NSW’s conservatism has been thrown into the spotlight again, as it becomes the last state where abortion remains unchanged in the criminal code after Queensland’s historic vote last week (though SA has only partly decriminalised abortion). The NSW upper house looks close to passing foetal personhood laws, which have been used overseas to criminalise women seeking reproductive health care.
The push to further politicise pregnant women comes after a tragic incident where a pregnant woman, Katherine Hoang, was killed in a car accident. There have been calls to recognise that a life has been lost in addition to that of the pregnant women.
This issue was ventilated extensively in 2013 and 2014, but most commentary completely ignores that such an offence already exists in NSW. It is grievous bodily harm to destroy the foetus of a pregnant woman, whether or not the woman herself is injured — an offence punishable with imprisonment for up to 20 years
This tragedy is being exploited by the Christian Democratic Party’s Fred Nile. One of Niles’ parliamentary rituals over his long period in office has been the introduction of foetal person laws. They are a favoured tool of anti-choice campaigners in the United States, and Nile’s wording even reflect the model laws these groups offer.
Government MPs are said to be feeling much heat regarding the death of Hoang, and Crikey understands that at least one has made substantial amendments to Nile’s bill and moved to gather support for it ahead of the parliament raising in three weeks.
In worldwide cases, Foetal personhood laws have been used to convict a mentally ill woman who attempt suicide and miscarried as a result. In one particularly grotesque case in the US, it forced a dead woman’s husband to take a hospital to court. The woman in question was brain dead and on life support, but the hospital refused to respect her end of life wishes because she was pregnant. Another US woman who attempted self-abortion with pills ordered on the internet was convicted of murder.
Despite being told that foetal personhood laws would not affect pregnant women like this, that is exactly how they are being used.
NSW Parliament has become more conservative since it last considered foetal personhood, and more open to moves by its religious wing. After all, we’ve seen the triumph of this faction federally, and its leading lights are NSW-based.
It seems unlikely that this would have Gladys Berejiklian’s full-throated support. She voted against the bill in 2013. Her pro-choice views are more in keeping with the small-l philosophy around personal responsibility and choice of the Liberal Party of as little as even five years ago; her party have moved to the right around her.

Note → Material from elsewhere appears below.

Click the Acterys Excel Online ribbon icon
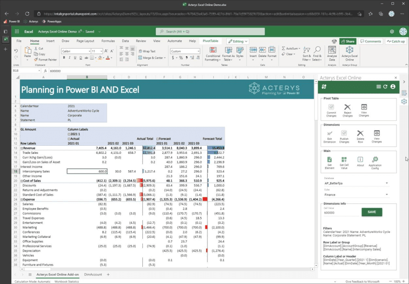tap(349, 52)
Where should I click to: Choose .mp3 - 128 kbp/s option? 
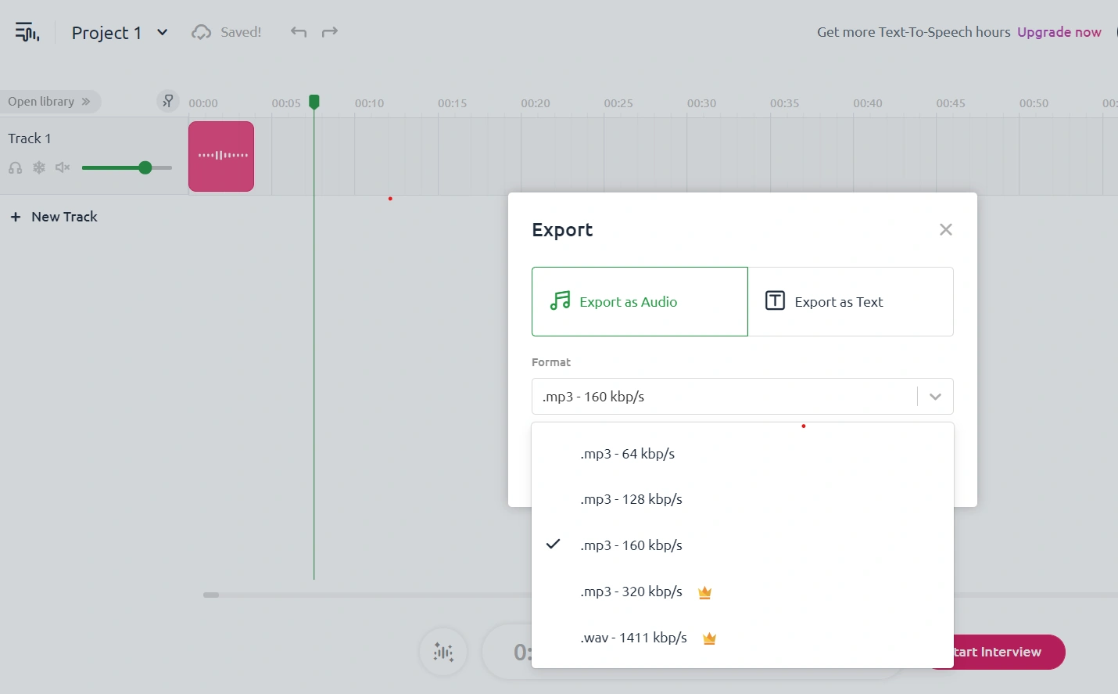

That might explain her less-than-enthused positioning on this and her request that members of the community tell her what they thought, which some have seen as a clear message that she was open to being lobbied by the experts who united against the bill last time. Groups like the Australian Media Association, Royal Australian and New Zealand College of Obstetrics and Gynaecologists, the Law Society and the Bar Association have not made their positions public yet, perhaps waiting to see the text of a bill — a high-stakes game in the last, febrile three sitting weeks before an election.